Performance bugs are inefficiencies in software that waste computational resources without causing functional failures, making them particularly challenging to detect and fix. While recent advances in Software Engineering agents have shown promise in automated bug fixing, existing benchmarks primarily focus on functional correctness and fail to evaluate agents' abilities to identify and resolve non-functional issues like performance bugs. We introduce PerfBench, a benchmark comprising 81 real-world performance bug-fixing tasks from popular .NET repositories on GitHub. Unlike existing benchmarks that rely on pre-existing test suites, PerfBench features a novel evaluation harness that allows agents to generate their own performance benchmarks and validates fixes by comparing execution metrics collected for developer fix and agent fix. Each task in PerfBench is derived from actual developer fixes linked to performance-related issues, which are then verified by human experts, ensuring real-world relevance. Our evaluation reveals that current state-of-the-art coding agents struggle with performance optimization tasks, with baseline OpenHands agent achieving only a ~3% success rate on our benchmark. We develop OpenHands-Perf-Agent, which incorporates performance-aware tooling and instructions and achieves a ~20% success rate on the benchmark.

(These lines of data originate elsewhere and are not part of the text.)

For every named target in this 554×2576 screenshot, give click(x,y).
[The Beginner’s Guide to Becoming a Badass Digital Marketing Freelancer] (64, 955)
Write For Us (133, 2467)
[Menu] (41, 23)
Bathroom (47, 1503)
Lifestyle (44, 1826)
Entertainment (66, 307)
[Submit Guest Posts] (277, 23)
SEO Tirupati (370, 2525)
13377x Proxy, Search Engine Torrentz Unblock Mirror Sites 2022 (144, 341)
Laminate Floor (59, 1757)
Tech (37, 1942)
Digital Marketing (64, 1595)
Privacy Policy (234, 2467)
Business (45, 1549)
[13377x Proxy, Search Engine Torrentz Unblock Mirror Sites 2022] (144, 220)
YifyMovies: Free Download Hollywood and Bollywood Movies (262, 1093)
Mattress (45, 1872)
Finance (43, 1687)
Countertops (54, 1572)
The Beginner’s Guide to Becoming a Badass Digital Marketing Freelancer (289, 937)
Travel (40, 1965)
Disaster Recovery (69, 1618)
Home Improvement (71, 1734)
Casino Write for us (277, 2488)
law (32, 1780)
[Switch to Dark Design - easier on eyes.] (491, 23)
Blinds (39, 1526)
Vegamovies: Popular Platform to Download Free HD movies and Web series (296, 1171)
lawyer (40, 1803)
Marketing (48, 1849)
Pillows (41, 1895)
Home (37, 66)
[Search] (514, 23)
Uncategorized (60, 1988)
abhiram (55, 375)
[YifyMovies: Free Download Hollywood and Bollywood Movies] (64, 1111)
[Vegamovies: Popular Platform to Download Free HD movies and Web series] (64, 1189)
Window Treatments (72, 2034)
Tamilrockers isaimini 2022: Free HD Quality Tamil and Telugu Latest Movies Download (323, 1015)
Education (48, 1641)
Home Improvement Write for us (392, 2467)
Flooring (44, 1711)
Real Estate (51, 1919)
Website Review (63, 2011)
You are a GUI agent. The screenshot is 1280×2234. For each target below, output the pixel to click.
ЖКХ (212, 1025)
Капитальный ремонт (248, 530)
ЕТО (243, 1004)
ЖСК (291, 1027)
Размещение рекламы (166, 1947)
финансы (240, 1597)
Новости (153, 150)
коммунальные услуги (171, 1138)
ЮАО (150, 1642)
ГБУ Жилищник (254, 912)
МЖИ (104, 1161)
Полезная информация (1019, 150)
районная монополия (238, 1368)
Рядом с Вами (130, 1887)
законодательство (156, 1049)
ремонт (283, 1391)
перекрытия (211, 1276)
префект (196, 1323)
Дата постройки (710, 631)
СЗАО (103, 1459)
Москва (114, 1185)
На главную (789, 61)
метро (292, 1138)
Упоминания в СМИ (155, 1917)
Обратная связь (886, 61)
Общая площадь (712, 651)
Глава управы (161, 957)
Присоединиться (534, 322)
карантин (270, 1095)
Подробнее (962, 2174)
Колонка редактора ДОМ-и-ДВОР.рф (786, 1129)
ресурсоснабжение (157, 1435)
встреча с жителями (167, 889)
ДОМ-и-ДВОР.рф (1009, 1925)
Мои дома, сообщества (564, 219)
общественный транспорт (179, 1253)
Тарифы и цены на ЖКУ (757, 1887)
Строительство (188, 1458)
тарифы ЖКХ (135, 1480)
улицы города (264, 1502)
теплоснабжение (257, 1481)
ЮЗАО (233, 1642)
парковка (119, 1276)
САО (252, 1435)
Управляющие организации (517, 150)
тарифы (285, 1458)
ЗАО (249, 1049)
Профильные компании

We show that by ensuring the agent has proper instructions to benchmark its changes and tooling for benchmark output processing, we can improve the agent performance significantly, but room for improvement still remains. PerfBench provides a challenging test set for furthering the capabilities of agents in fixing performance issues.

Paper Structure

This paper contains 26 sections, 5 figures, 5 tables.

Figures (5)

  • Figure 1: Distribution of C# repositories in the benchmark.
  • Figure 2: Example task from PerfBench showing the metadata collected in our benchmark. The task given to the agent includes repository context and the original GitHub issue describing an OutOfMemoryException.
  • Figure 3: A sample BenchmarkDotNet output table showing execution time statistics, memory allocation and Garbage Collection (GC) metrics across different tests within the test suite. Our evaluation harness uses this to determine whether the code changes improve performance.
  • Figure 4: Prompt template differences between baseline OpenHands (light red) and OpenHands-Perf-Agent (light green). The performance-aware version replaces error reproduction with benchmark creation and emphasizes the high-level sequence of steps we expect the agent to follow to fix a performance bug.
  • Figure 5: Performance improvements achieved by OpenHands-Perf-Agent. The horizontal boxplots show the distribution of CPU and Memory improvements in both relative (%) and absolute units ($\mu$s for CPU usage, bytes for allocations) across benchmark tests.